● Work item
Using the entries below, output exactly the line containing "Task: Click the Lieferadressnummer down arrow" and all lines that follow it to the end.

** Input for this task follows **

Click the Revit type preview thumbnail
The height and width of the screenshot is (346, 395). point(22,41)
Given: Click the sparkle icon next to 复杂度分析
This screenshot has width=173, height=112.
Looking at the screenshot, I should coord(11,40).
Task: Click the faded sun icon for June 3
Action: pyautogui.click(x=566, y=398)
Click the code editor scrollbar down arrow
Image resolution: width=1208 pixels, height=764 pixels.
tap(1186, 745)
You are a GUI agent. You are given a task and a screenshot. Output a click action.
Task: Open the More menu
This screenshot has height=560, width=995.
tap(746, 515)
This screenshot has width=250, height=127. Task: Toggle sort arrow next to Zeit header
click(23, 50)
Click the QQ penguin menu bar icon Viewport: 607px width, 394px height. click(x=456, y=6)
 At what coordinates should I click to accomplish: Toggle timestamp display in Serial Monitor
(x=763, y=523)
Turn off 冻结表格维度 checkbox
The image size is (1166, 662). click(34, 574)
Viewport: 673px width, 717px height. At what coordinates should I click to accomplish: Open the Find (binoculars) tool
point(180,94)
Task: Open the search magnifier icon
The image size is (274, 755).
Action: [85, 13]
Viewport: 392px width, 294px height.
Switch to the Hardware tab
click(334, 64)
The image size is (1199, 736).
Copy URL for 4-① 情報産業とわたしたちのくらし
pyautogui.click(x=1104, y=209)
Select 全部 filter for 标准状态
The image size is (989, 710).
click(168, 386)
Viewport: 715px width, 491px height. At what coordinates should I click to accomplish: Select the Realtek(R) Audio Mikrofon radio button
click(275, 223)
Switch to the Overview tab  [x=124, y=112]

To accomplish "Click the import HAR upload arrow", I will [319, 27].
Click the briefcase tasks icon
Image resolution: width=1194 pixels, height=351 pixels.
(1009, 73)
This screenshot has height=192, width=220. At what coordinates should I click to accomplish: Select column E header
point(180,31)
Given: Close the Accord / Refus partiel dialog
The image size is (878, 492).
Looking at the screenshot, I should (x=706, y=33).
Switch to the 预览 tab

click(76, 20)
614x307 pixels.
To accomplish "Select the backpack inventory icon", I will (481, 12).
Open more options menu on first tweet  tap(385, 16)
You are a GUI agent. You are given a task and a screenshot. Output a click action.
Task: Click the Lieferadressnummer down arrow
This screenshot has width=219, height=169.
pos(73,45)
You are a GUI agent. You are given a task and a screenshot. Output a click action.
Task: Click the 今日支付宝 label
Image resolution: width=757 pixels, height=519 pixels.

** End of Input for this task **

● Finished task
Task: Click the Lieferadressnummer down arrow
This screenshot has width=219, height=169.
pos(73,45)
You are a GUI agent. You are given a task and a screenshot. Output a click action.
Task: Click the 今日支付宝 label
Image resolution: width=757 pixels, height=519 pixels.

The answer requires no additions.